Eis que de sonho com sol laranja nasceu certeza.

Não tem outra explicação: sonho com sol laranja é bom agouro. E sendo quente como colo de mãe, recheado de mãos dadas e coração pulsante, é do tipo de bom agouro que pega até em quem não quer.

Acordei agradecida. Vida de sonho é presente, que quero abrir aos poucos.

14.11.09

Forma de mundo.

Ah, os meu círculos caminhos de vida!
Círculos que não levam ao mesmo ponto, que fazem de mim um ser fluido.

Pensei em estruturar a vida em quadrados, mas fiz roxos de pele nas quinas.

A água circula, o ar circula, a Terra circula. Por que eu, flor sem vaso, alimento de abelhas, pouso pras borboletas, haveria de me engradear?

Depois de laranja, parei em círculos.

18.10.09

E, portanto, voa.

Comparei textos, tracei linhas (com formato de curva)e identifiquei aquilo que se chama intenso.

Um intenso sem dúvidas, sem mas. Aquela certeza reconfortante, a sensação do compartilhar, do contar. A exposição sem vírgulas, ou com vírgulas de aposto, tudo isso que substituiria com facilidade este cenário de reticências.

As reticências dos sentimentos não expostos, das flores cinzas, do segundo plano.

Pior é pensar que este é caminho de vida. Que a gente constrói vida de segundo plano para amadurecer.

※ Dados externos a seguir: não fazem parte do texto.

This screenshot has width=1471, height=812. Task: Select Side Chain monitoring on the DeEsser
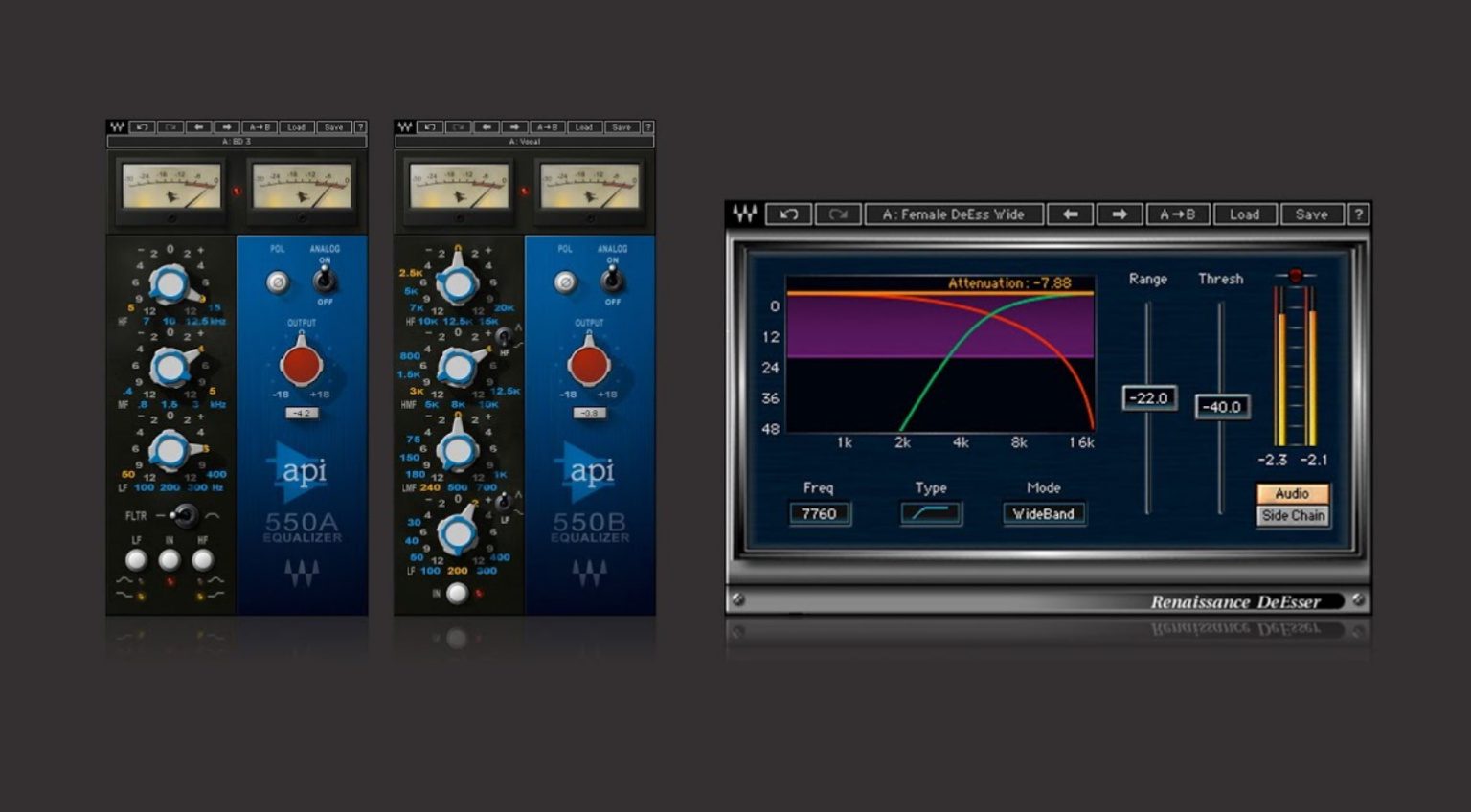[x=1292, y=515]
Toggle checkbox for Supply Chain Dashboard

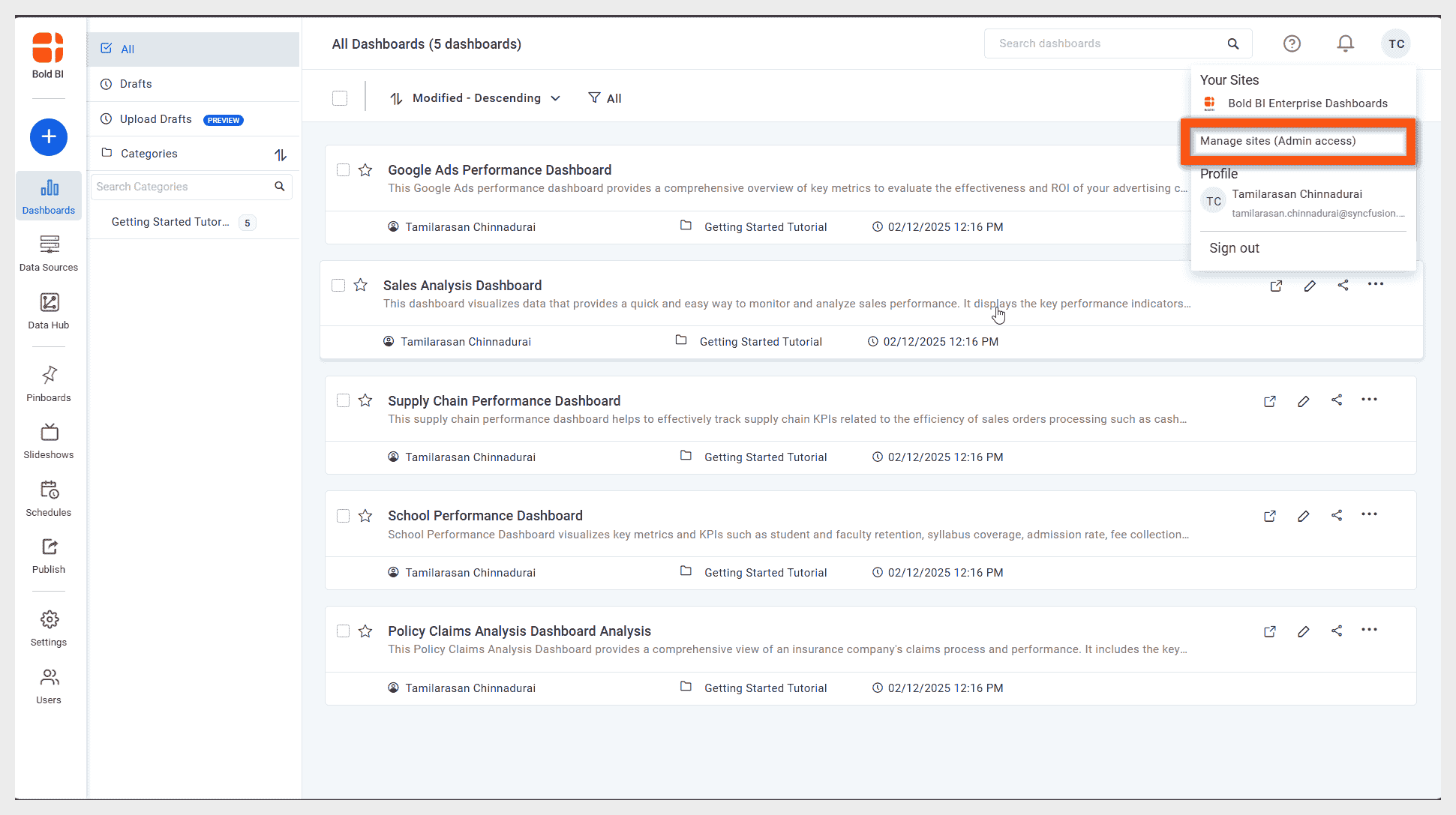point(341,400)
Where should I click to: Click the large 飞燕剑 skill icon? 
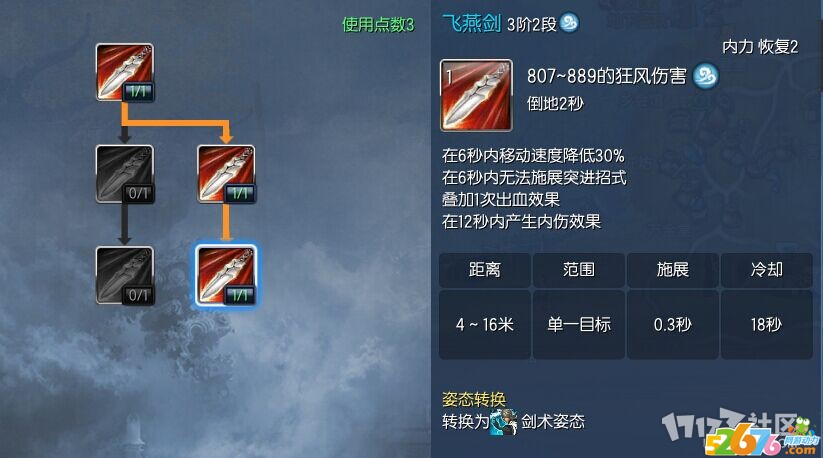(x=476, y=95)
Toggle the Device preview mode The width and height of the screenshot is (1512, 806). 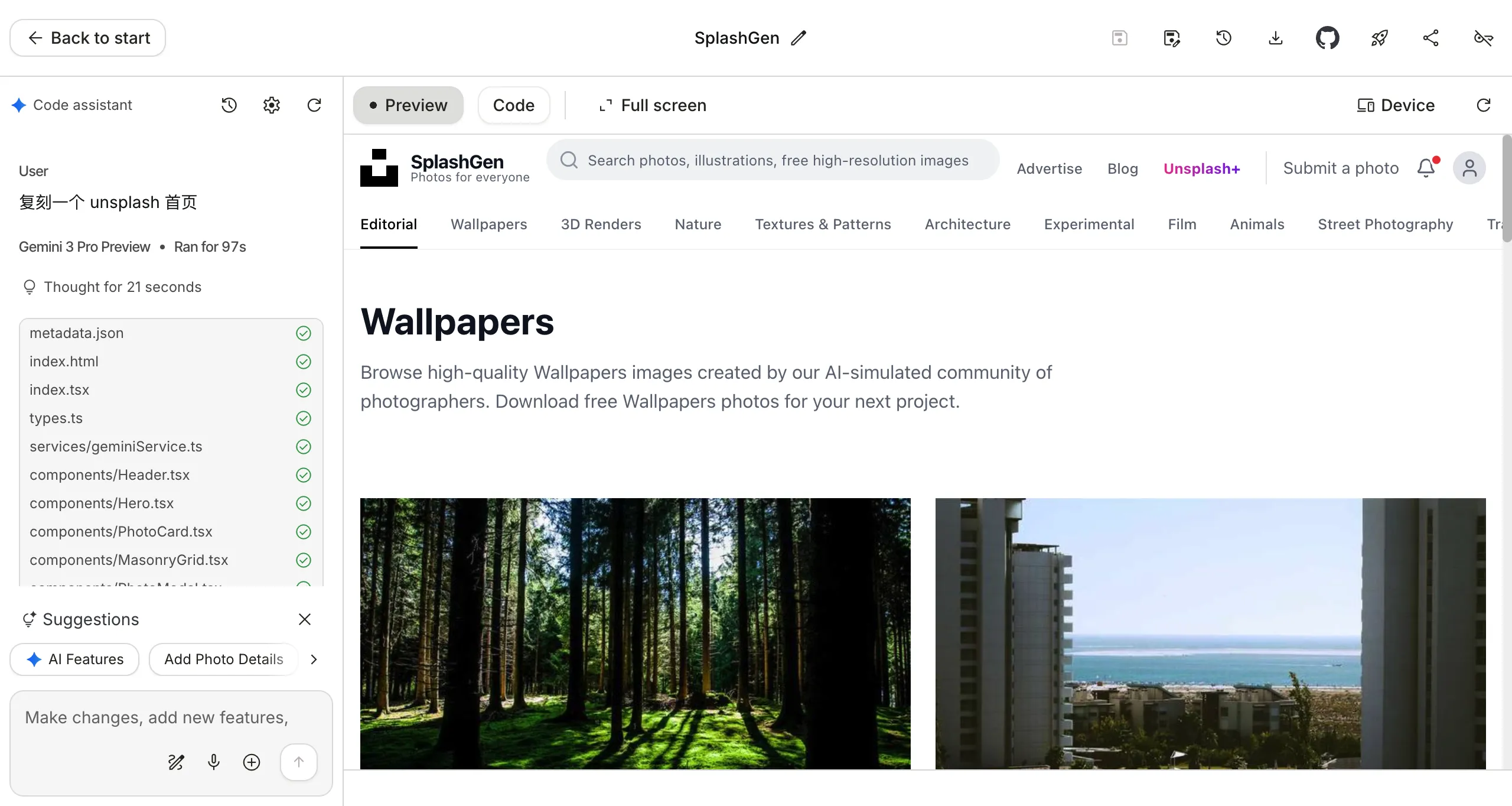[1396, 105]
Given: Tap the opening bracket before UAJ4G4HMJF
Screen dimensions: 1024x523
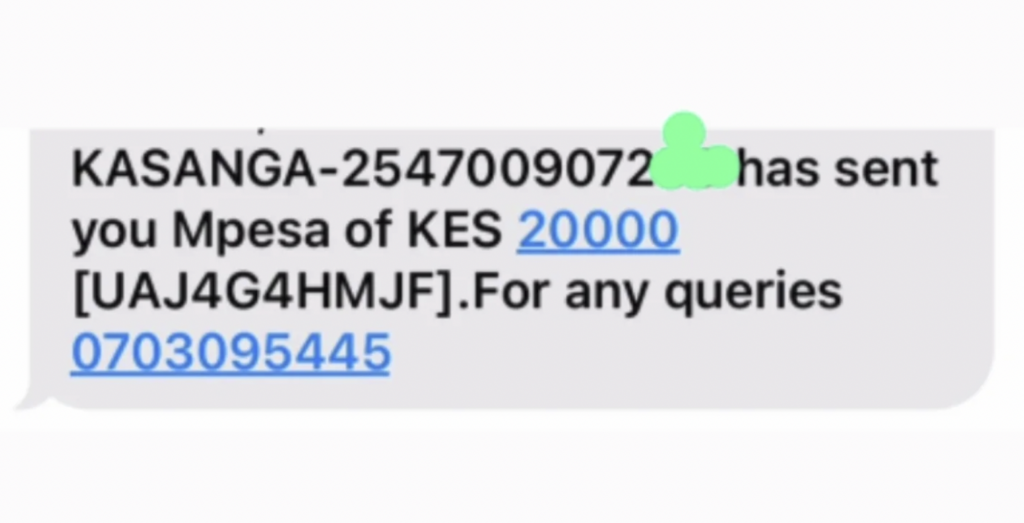Looking at the screenshot, I should 80,293.
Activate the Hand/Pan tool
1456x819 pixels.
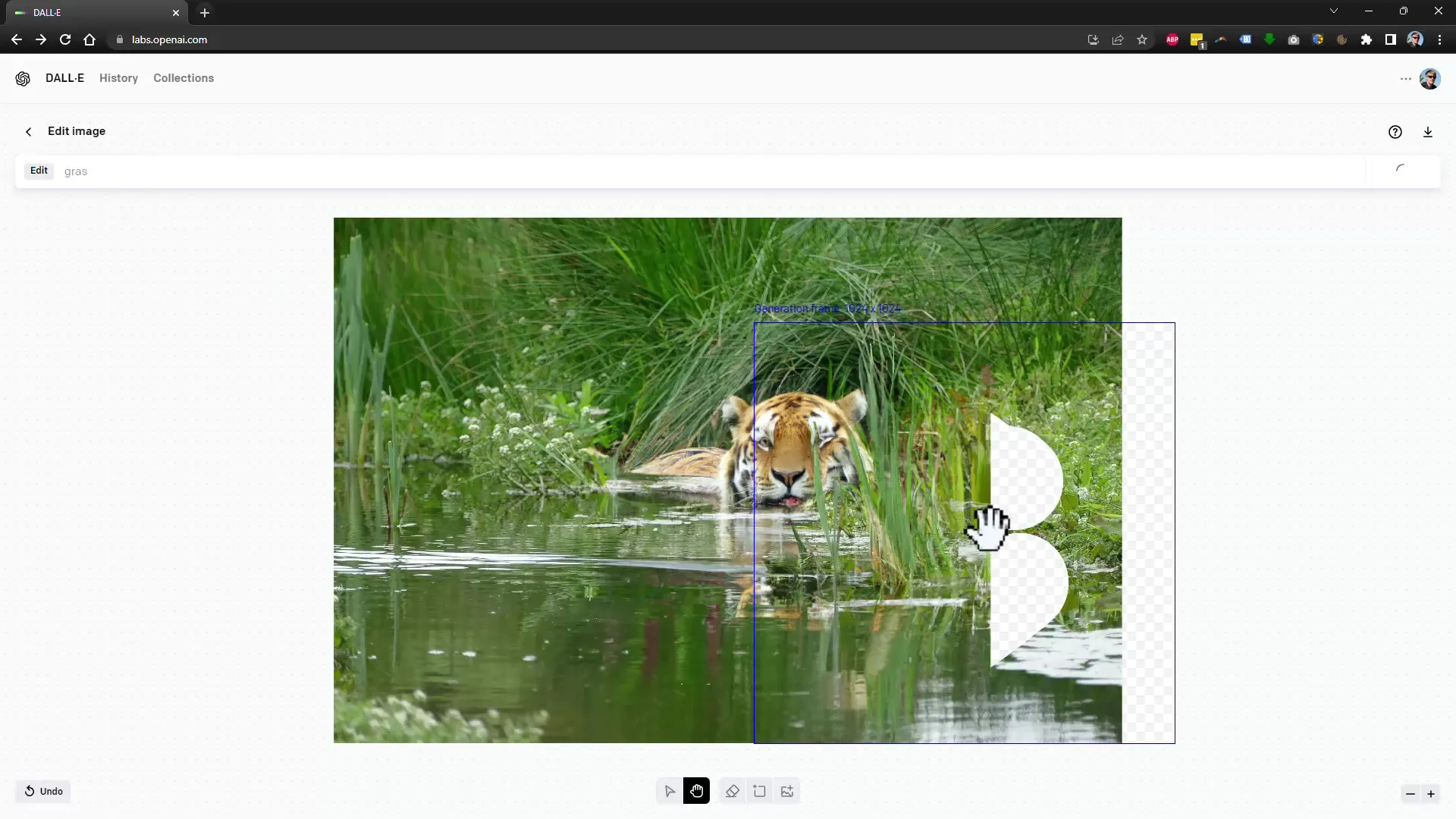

Deus deve ter pensado em mim como andarilho incapaz de construir com tijolos, fã de lonas. Isso deve ter alguma importância pro mundo.

13.10.09

Renovei o conceito de que vida vista com lentes míopes interessa muito mais.

Não quero lentes de aumento bloqueando a minha poesia, o meu sorriso, a minha simplicidade.

Esta atitude pode parecer inocente, mas acho mesmo inteligente: será mais sábio vestir couraça?

A couraça defende, mas pesa.

Não quero vida entediante, manipulada, articulada. Quero vida sem nó.

Vida de verdade (ou não), mas que não ofusca o meu olhar brilhante.

9.10.09

Descansarei.

O coração grita que é feriadão.
Terça será segunda, na próxima estação.

Três dias que, em dias pesados de finalizações, mais parecem carnaval.

Que venha o samba de pingos de chuva, com cerveja, churrasco e futebol!

28.8.09

Duas luas, dois dias.

Era quinta-feira mais uma vez.
Os carros que entravam pela janela tornaram-se música.
A falta de luz virou lua.
As imagens toscas viraram filme feito de carne e osso, cheiro e beleza.

E todos aqueles pensamentos aprisionantes que recheavam as cabeças atuantes viraram nuvem dissipada (pelo menos por um momento).

Era dia em que planeta era iluminado, formando lua com clareza.

Ou ilusão bem feita.

20.8.09

Estômago transparente.

Fiz das letras pedaços transparentes de mim.

Escolho no mundo o espaço adequado para mostrar e exibir o estômago. Ele, que expressa mais que o coração as emoções sentidas. Que aperta, pula, ocupa. Que abriga borboletas, lagartixas e baratas.

Mas como eu ia dizendo, fiz das letras pedaços transparentes de mim: refletindo somente as cores que eu quero.

Agora que eu quero, ofereço novamente as borboletas brancas do meu estômago, desejando que elas façam cosquinhas no seu também.

E, se novamente, você transformá-las em merda, não me importarei. Oferecerei as minhas letras de cor marrom.